Call signs, or call letters, are how radio (and television) transmitters are officially identified, including broadcasters and other users of the electromagnetic spectrum such as ham radio operators and military transmitters. There is an international system to allocate ranges of letters and numbers used as prefixes to call signs. These assignments can seem fairly chaotic due to their original allocation in an international conference in 1912 when geopolitics and technology were very different.
In some places, radio and TV stations are commonly known by their call signs, for instance in the United States where such signs (for broadcasters) are usually 4 letters (occasionally only 3) starting with W or K (usually W east of the Mississipi and K west of it, but there are some exceptions), but there are other countries that rarely identify broadcasters by call sign, using other naming systems or omitting the international prefix when identifying stations domestically (e.g., in Australia the prefix is rarely given). Even in countries where call signs are used, there are often "marketing names" for stations such as "K-104" or "Lite 98" that are better known to listeners than the actual call letters, though national regulations may still require the station to announce the call letters at some interval (e.g., hourly).

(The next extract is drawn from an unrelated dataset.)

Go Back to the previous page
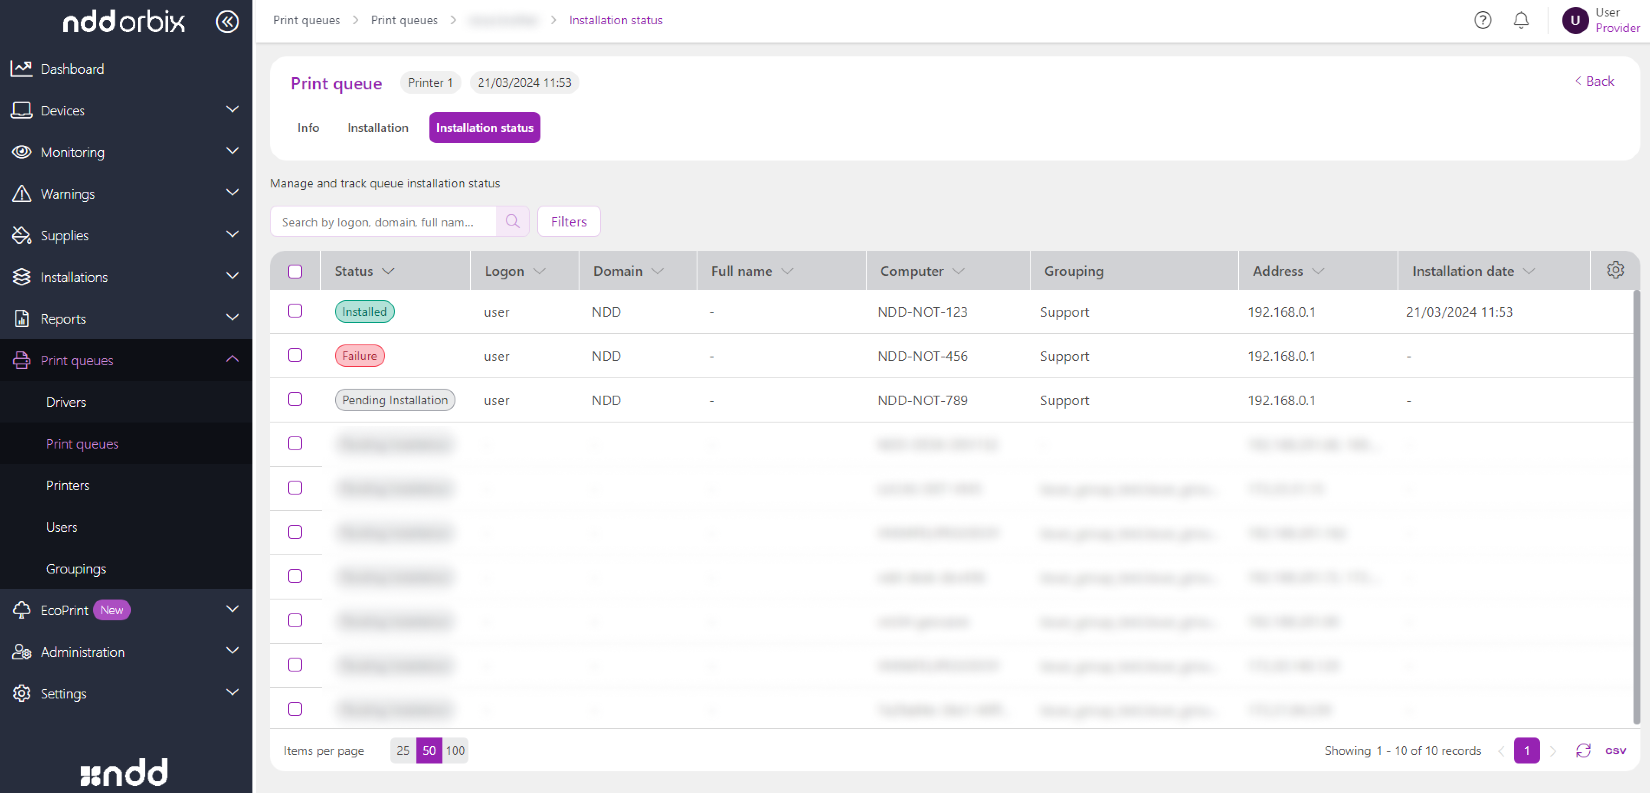Image resolution: width=1650 pixels, height=793 pixels. coord(1594,81)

Other sorts of transmitters such as ham radio operators also have call signs, with the same set of prefix letters, but possibly different lengths from commercial broadcasters. Some call signs have numbers in them in addition to letters; for U.S. ham call signs, the number denotes which region of the country the operator resided in at the time of licensing (though they may move around; the call sign attaches to a particular individual rather than a fixed station).